ЛИСТИНГ ДЛЯ ОБРАБОТКИ ::
****
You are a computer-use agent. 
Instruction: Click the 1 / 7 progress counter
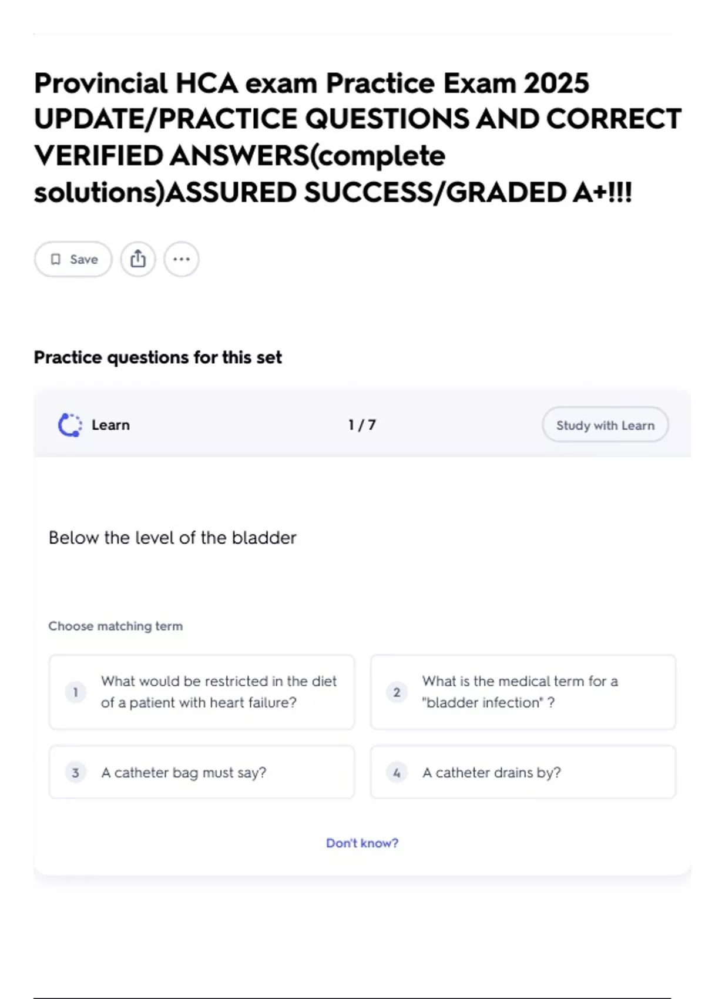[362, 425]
****
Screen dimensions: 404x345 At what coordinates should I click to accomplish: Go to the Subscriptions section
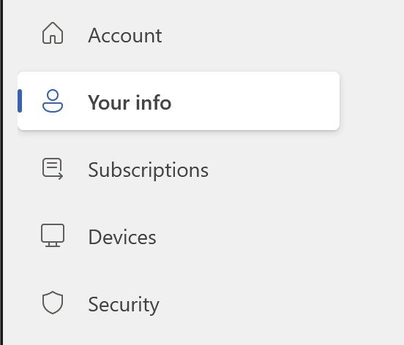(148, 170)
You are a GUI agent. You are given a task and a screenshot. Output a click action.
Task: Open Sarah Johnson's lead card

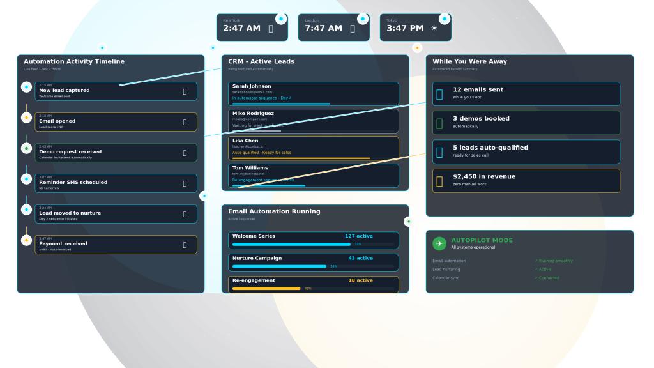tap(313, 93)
****
Продублируйте без изменений строки листинга, начиная со строки, в которой есть «You are a GUI», и заканчивая строкой, в которой есть «tap(313, 93)», включая обе. Изображения в ответ не переносите.

РЕШЕНИЕ ЗАДАЧИ ::
You are a GUI agent. You are given a task and a screenshot. Output a click action.
Task: Open Sarah Johnson's lead card

tap(313, 93)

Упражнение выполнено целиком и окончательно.